Search code examples
c++linuxclangclang++

How to get templates instantiation statistics in clang on Linux?


I'm exploring different aspects of templates in C++ and want to dive into this topic a bit more.

For instance, I have a very simple function template in some header file:

template<typename T>
void foo(T value)
{
    (void)value;
}

And I want to get statistics how much time it has been instantiation during building some code. Ok, maybe getting this kind of statistics will be complicated. The overal amount of templates instantiations (10 times, 20 times and etc) during building some code will be enough for now.

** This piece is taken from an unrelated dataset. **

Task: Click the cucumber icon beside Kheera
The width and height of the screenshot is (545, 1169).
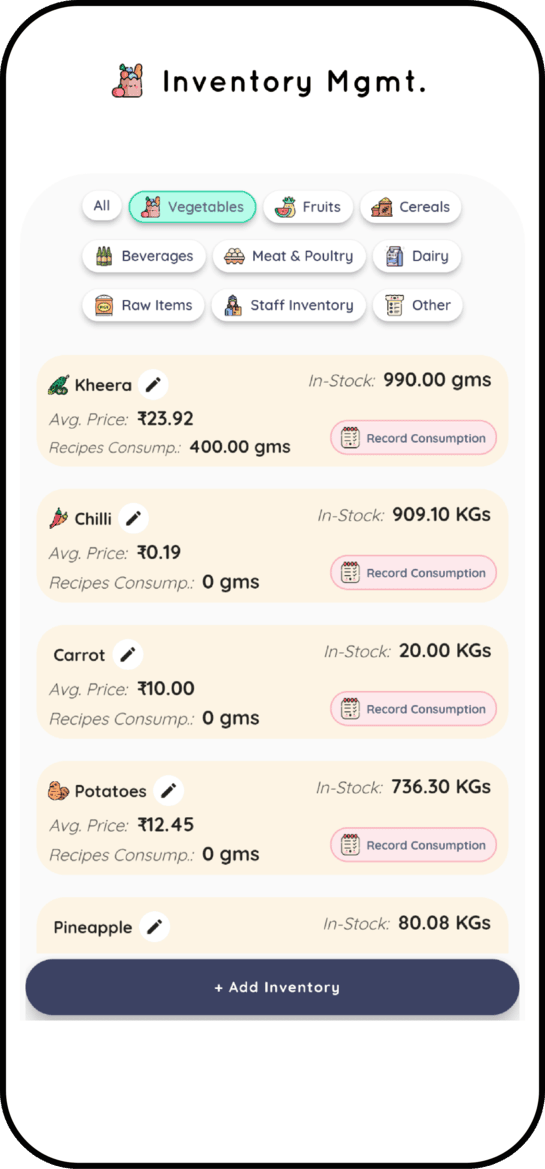Action: pyautogui.click(x=58, y=385)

For example I have the follings files: a.h a.cpp b.h b.cpp c.h c.cpp main.cpp and CMakeLists.txt. I completed the build process and want to get statistics.

I have tried to analyze the output of executing clang build with -ftime-report option, but it's not what I want to get. It's more about execution time and percentages of different parts of compilation and it's related to concrete translation unit.

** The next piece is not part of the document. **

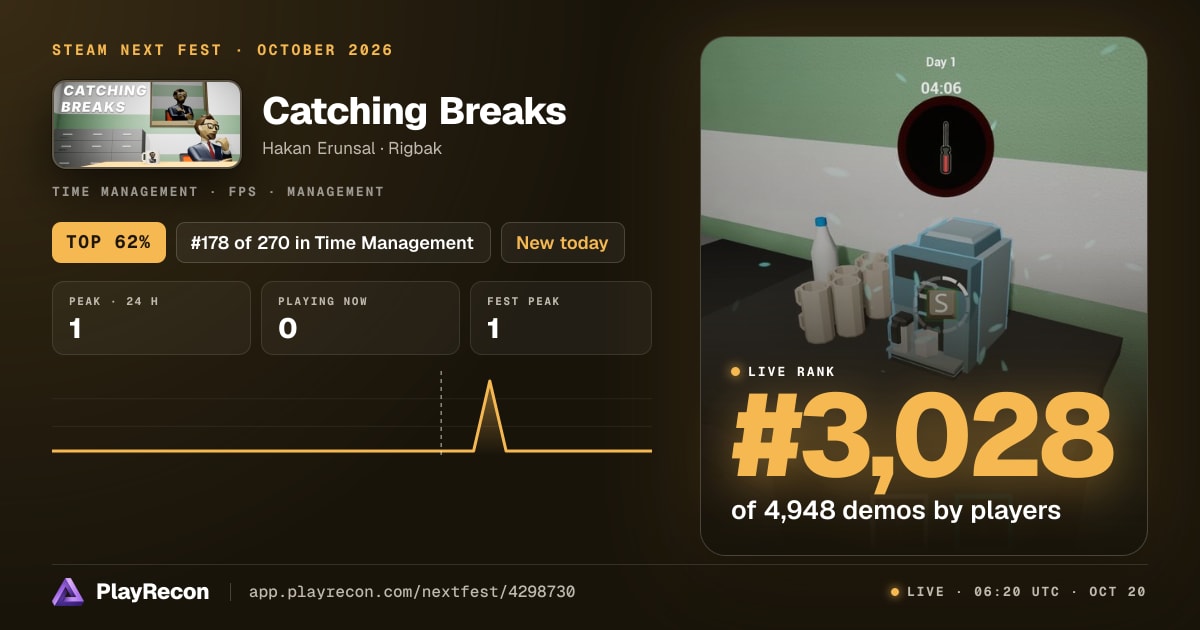Click the red screwdriver circle icon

Is it possible to get these statistics?


Solution

  • If just the number of instantiations is enough (not the time spent on them), this should work:

    #include <cstddef>
    #include <iostream>
    #include <utility>
    
    inline int &GetCounter()
    {
        static int ret = 0;
        return ret;
    }
    
    template <typename T>
    static const auto register_type = []{
        GetCounter()++;
        return nullptr;
    }();
    
    template <typename T>
    void foo(T value)
    {
        (void)value;
    
        // Instantiate `register_type<T>`.
        (void)std::integral_constant<const std::nullptr_t *, &register_type<T>>{};
    }
    
    int main()
    {
        std::cout << GetCounter() << '\n'; // 3
    
        if (false)
        {
            foo(1);
            foo(1.2);
            foo(1.2);
            foo(1.2f);
            foo(1.2f);
        }
    }
    

    Note static on the register_type variable, which allows us to count duplicate instantiations done by different TUs.

    I believe this also means that foo() technically violates the one definition rule (since in each TU it uses a different register_type variable), but this shouldn't cause any issues in practice, since when the linker deduplicates those instantiations, it doesn't matter which one gets picked, as all of them compile to the same assembly anyway.


    If you do need the time spent on instantiations, I believe Clang's -ftime-trace is your best option. I'd run it for every TU, then combine the results somehow.